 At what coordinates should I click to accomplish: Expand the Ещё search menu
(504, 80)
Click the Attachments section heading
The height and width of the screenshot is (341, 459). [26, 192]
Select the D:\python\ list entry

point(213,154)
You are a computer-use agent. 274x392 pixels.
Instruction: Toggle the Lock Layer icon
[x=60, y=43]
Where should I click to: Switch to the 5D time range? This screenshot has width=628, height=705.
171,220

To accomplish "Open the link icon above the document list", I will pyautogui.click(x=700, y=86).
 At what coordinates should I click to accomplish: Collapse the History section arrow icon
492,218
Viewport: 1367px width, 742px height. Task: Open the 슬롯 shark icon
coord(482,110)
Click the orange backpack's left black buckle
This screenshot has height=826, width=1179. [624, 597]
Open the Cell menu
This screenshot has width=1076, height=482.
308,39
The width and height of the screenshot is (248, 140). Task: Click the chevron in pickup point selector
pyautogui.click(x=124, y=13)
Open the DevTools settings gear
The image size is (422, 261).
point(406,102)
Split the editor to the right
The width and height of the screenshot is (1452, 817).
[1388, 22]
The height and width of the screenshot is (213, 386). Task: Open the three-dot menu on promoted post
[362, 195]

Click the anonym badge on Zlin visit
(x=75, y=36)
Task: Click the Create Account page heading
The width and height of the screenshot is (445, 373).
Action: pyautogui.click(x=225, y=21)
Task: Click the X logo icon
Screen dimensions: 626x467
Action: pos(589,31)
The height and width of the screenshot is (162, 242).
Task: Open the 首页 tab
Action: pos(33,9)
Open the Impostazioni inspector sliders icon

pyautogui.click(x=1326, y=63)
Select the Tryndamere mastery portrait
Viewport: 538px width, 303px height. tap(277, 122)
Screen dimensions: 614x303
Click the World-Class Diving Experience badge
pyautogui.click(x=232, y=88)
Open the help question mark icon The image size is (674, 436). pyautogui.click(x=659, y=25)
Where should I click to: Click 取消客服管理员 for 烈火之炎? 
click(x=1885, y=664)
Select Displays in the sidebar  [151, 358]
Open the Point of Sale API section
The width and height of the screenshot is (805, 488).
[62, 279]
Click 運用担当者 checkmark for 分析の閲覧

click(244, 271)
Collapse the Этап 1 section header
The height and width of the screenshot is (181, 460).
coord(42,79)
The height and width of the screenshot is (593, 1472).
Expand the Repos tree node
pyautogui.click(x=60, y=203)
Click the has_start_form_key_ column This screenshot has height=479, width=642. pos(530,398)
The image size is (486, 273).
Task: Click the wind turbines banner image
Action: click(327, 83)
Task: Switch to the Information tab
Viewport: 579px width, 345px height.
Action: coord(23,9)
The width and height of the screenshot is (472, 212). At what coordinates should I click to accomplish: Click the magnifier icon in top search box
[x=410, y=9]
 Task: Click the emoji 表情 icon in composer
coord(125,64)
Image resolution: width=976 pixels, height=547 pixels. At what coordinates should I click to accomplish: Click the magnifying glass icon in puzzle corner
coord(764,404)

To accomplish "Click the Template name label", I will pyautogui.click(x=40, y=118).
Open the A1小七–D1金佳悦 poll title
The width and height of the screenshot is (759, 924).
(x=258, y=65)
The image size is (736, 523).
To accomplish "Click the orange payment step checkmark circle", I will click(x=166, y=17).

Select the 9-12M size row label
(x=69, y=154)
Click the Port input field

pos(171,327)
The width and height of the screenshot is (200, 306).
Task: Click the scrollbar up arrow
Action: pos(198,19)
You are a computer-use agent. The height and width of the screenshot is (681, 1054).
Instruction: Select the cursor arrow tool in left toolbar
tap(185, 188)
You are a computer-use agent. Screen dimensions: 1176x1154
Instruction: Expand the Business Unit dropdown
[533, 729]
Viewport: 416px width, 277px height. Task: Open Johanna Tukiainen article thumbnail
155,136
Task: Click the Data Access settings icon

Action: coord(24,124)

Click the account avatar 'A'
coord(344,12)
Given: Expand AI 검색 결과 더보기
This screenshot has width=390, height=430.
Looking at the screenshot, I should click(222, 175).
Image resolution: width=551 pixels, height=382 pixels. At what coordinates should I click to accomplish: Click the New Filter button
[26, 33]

* Exercise directions
Show every line above that contains the string "will", copying each one in full. The match is case-sensitive.

* Exercise output
To accomplish "Open the link icon above the document list", I will pyautogui.click(x=700, y=86).
To accomplish "Click the Template name label", I will pyautogui.click(x=40, y=118).
To accomplish "Click the orange payment step checkmark circle", I will click(x=166, y=17).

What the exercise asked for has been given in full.